-------- MATERIALS PROVIDED --------

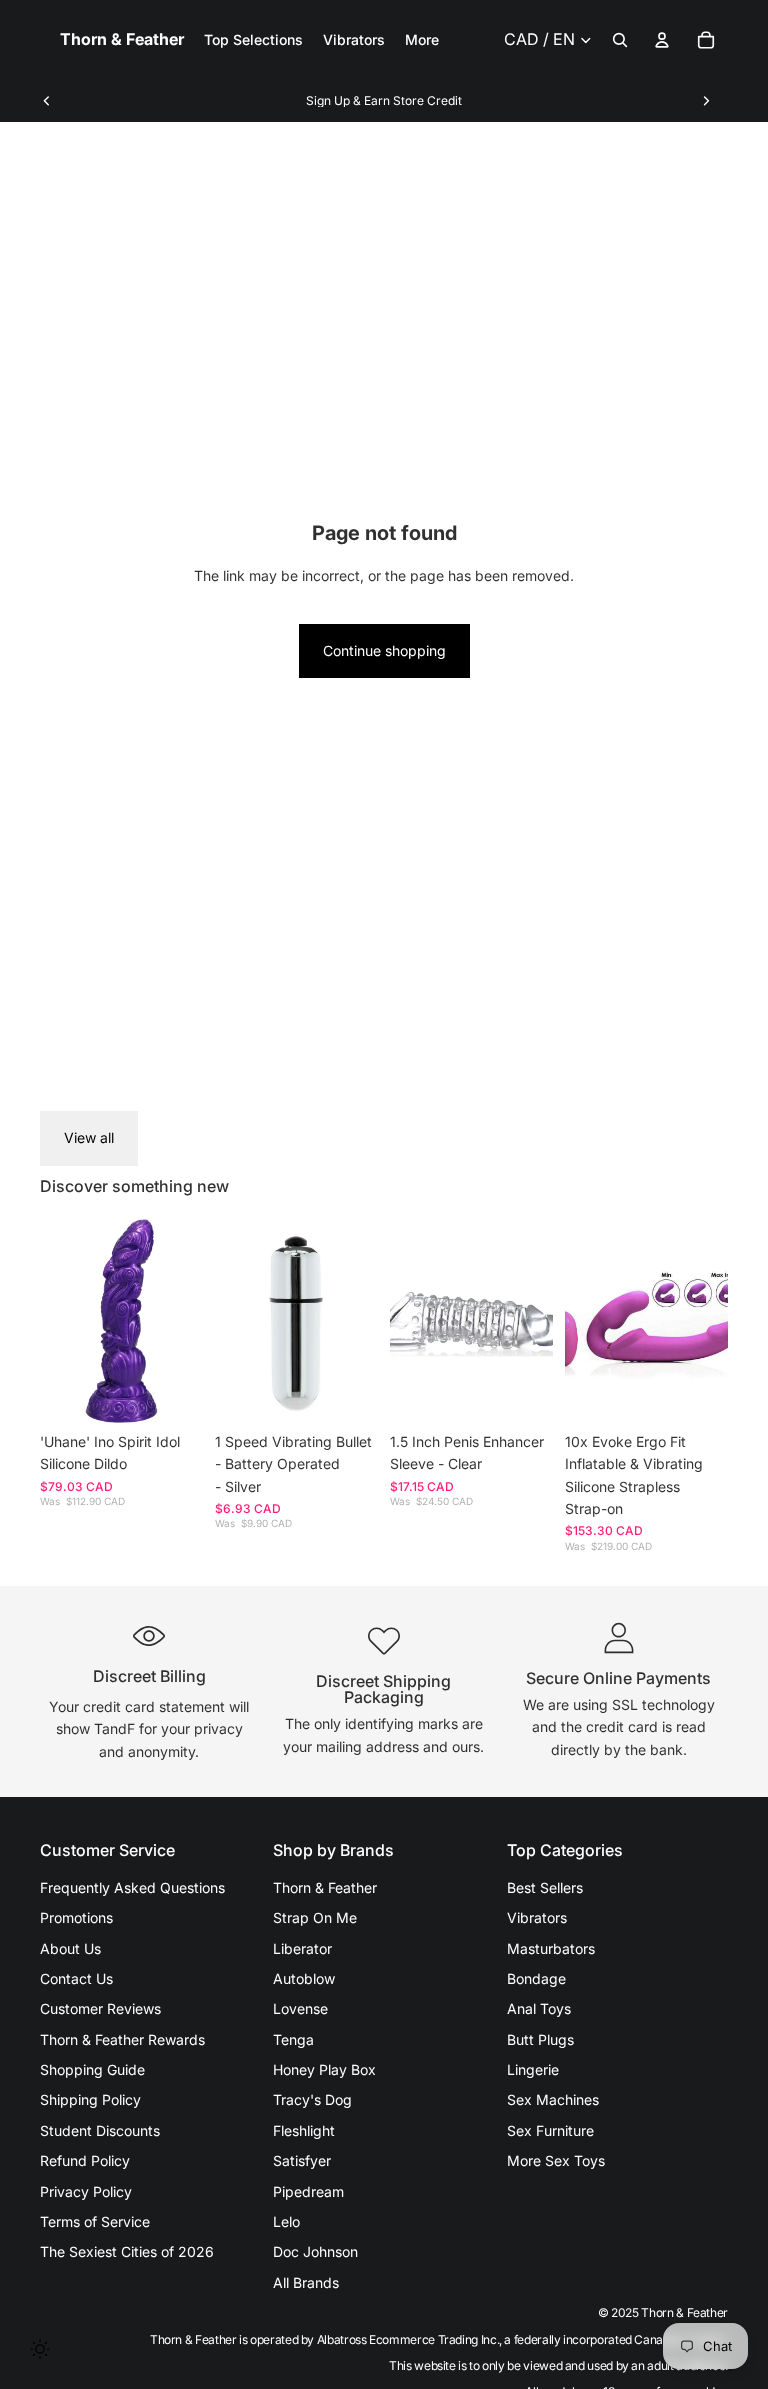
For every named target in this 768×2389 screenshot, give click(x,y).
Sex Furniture (550, 2130)
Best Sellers (545, 1887)
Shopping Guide (92, 2069)
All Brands (306, 2282)
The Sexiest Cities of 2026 (127, 2251)
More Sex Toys (556, 2160)
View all (89, 1137)
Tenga (293, 2039)
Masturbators (551, 1948)
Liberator (302, 1948)
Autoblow (304, 1978)
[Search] (620, 40)
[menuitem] (422, 40)
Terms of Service (95, 2221)
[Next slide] (706, 101)
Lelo (286, 2221)
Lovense (300, 2008)
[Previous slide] (47, 101)
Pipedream (308, 2191)
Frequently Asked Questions (132, 1887)
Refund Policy (85, 2160)
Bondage (536, 1978)
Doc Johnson (315, 2251)
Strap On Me (315, 1917)
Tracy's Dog (312, 2099)
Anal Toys (539, 2008)
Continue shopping (384, 650)
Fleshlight (304, 2130)
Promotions (76, 1917)
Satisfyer (302, 2160)
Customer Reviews (100, 2008)
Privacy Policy (86, 2191)
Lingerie (533, 2069)
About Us (70, 1948)
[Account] (662, 40)
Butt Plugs (540, 2039)
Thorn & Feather (325, 1887)
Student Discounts (100, 2130)
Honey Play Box (324, 2069)
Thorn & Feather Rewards (122, 2039)
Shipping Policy (90, 2099)
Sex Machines (553, 2099)
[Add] (172, 1392)
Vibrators (537, 1917)
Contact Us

--------

» GOAL OF THE EXERCISE
Restate the full listing word for word, excluding images.

» SOLUTION TO THE EXERCISE
For every named target in this 768×2389 screenshot, give click(x,y).
Sex Furniture (550, 2130)
Best Sellers (545, 1887)
Shopping Guide (92, 2069)
All Brands (306, 2282)
The Sexiest Cities of 2026 (127, 2251)
More Sex Toys (556, 2160)
View all (89, 1137)
Tenga (293, 2039)
Masturbators (551, 1948)
Liberator (302, 1948)
Autoblow (304, 1978)
[Search] (620, 40)
[menuitem] (422, 40)
Terms of Service (95, 2221)
[Next slide] (706, 101)
Lelo (286, 2221)
Lovense (300, 2008)
[Previous slide] (47, 101)
Pipedream (308, 2191)
Frequently Asked Questions (132, 1887)
Refund Policy (85, 2160)
Bondage (536, 1978)
Doc Johnson (315, 2251)
Strap On Me (315, 1917)
Tracy's Dog (312, 2099)
Anal Toys (539, 2008)
Continue shopping (384, 650)
Fleshlight (304, 2130)
Promotions (76, 1917)
Satisfyer (302, 2160)
Customer Reviews (100, 2008)
Privacy Policy (86, 2191)
Lingerie (533, 2069)
About Us (70, 1948)
[Account] (662, 40)
Butt Plugs (540, 2039)
Thorn & Feather (325, 1887)
Student Discounts (100, 2130)
Honey Play Box (324, 2069)
Thorn & Feather Rewards (122, 2039)
Shipping Policy (90, 2099)
Sex Machines (553, 2099)
[Add] (172, 1392)
Vibrators (537, 1917)
Contact Us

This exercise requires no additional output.